Written by Rebecca Breed
Using the CASH-75 score helped predict the absence of atypical pathogens (L. pneumophila or M. pneumoniae) as the causative agents of community acquired pneumonia (CAP) in hospitalized patients.
Why does this matter?
Antimicrobial stewardship improves antibiotic resistance, cost of care, and medication side effects. Fewer antibiotics, narrower spectrum, and shorter duration are good goals. However, the study we covered last week showed lower mortality among patients with CAP and culture-confirmed bacteremic pneumococcal pneumonia who received a macrolide, suggesting broader coverage might be better. If we could reliably predict that a patient’s pneumonia is not caused by an atypical agent, could we omit atypical coverage – such as a macrolide, fluoroquinolone, or doxycycline – and use a beta-lactam (such as a penicillin or cephalosporin)?
CASH for CAP
This study was a secondary analysis of a Swiss multicenter randomized controlled trial in adult patients hospitalized for CAP. A total of 580 patients were included, and atypical pathogens were causative in 31 patients (16 L. pneumophila and 15 M. pneumoniae) for a prevalence of 5.34%. These atypical pathogens were considered causative if detected by blood culture, PCR, or urinary antigen (for L. pneumophila) AND there was no other detected bacterial pathogen. The five clinical features can be remembered by the name of the score (“CASH-75”): absence of Chest pain, illness in Autumn, Sodium < 135 mmol/L, Heart failure and age < 75 years. These factors were all weighted equally. The higher the score, the greater the probability of atypical pneumonia. If the composite score was < 2, sensitivity is 100% and NPV 100% for absence of atypical pathogen. If increased to <3, sensitivity was 70%, but NPV remained high at 98%. The composite score had an AUC of 0.78 (95% CI = 0.71-0.85), which authors noted was similar to other scores used to predict the etiology of pneumonia. As mentioned, the authors provided two different cut-offs for the score, with differing sensitivities and NPVs. They noted that the cutoff of < 3 had the highest diagnostic odds-ratio, but this also allowed for some flexibility in terms of provider comfort in choosing what cutoff to use. Overall, there were a low number of total patients with atypical pneumonia, and the study needs external validation; however, it shows promise in helping providers determine when to add additional antibiotic coverage when admitting patients with CAP from the ED.

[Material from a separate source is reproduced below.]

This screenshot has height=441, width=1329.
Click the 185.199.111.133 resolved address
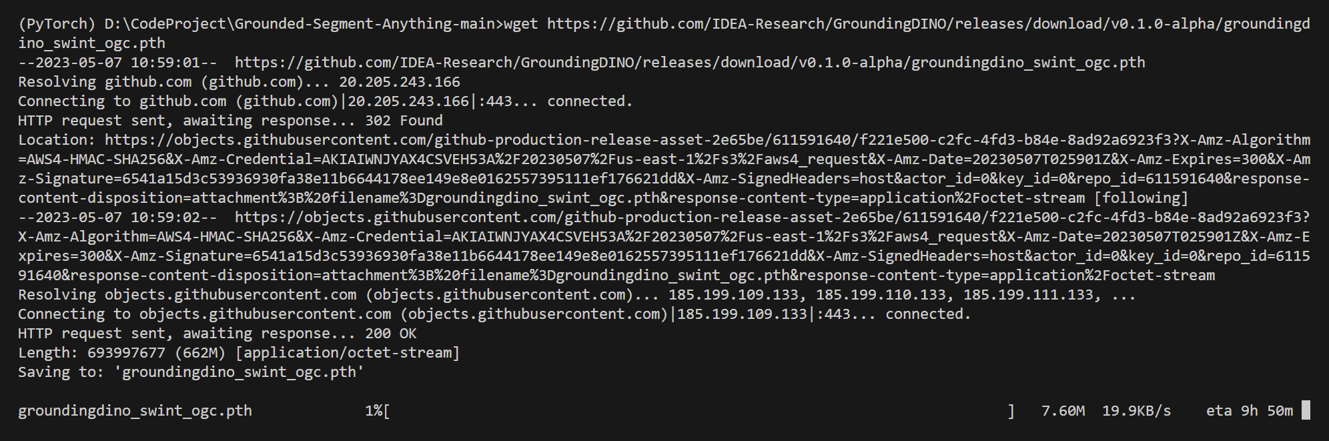1031,295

Editor’s note: After last week’s study showing lower mortality among patients with CAP who received a macrolide and had confirmed bacteremic pneumococcal pneumonia (which is not atypical), I am not sure how to think about this. I think this study is promising as well, but I will likely continue to follow IDSA guidelines and add atypical coverage for hospitalized patients with CAP until further evidence clarifies this question. ~Clay Smith
Accuracy of a score predicting the presence of an atypical pathogen in hospitalized patients with moderately severe community-acquired pneumonia. BMC Infect Dis. 2022 May 3;22(1):424. doi: 10.1186/s12879-022-07423-1.